Another popular encryption tool, DiskCryptor, doesn’t officially support Win8. But some users have made it work — in a limited fashion on individual partitions. They installed the application as a service on the desktop side of Win8. On the other hand, other DiskCryptor users have lost access to all their encrypted files.
Even if these tools are eventually patched to work with UEFI and Secure Boot, they’re still working at some level against UEFI’s low-level security features. Today’s systems simply aren’t meant to allow third-party tools to insert themselves deeply into the boot process.
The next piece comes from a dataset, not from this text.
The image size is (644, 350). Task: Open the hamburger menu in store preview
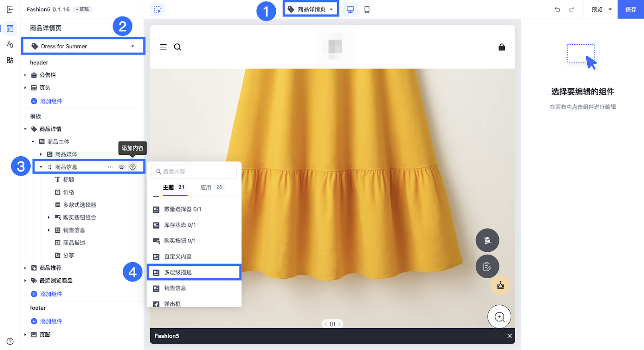coord(163,47)
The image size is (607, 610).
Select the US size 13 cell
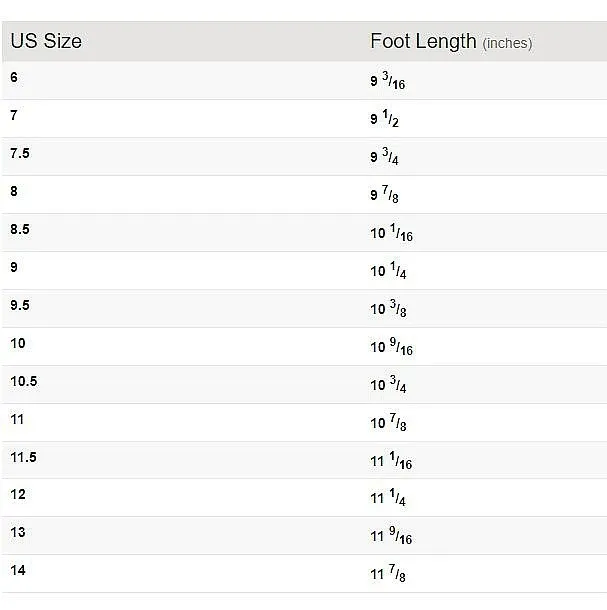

Fortunately, you can choose better and safer ways to provide reliable data protection and boot security on just about any PC. The tools and methods are free, and they work without interfering with UEFI, Secure Boot, or any other existing security features or functions.
Safer alternatives to whole-disk encryption
No matter how old or new your PC is, and regardless of what Windows version you’re running, you can have extremely reliable data and boot security using two free alternatives to whole-disk encryption.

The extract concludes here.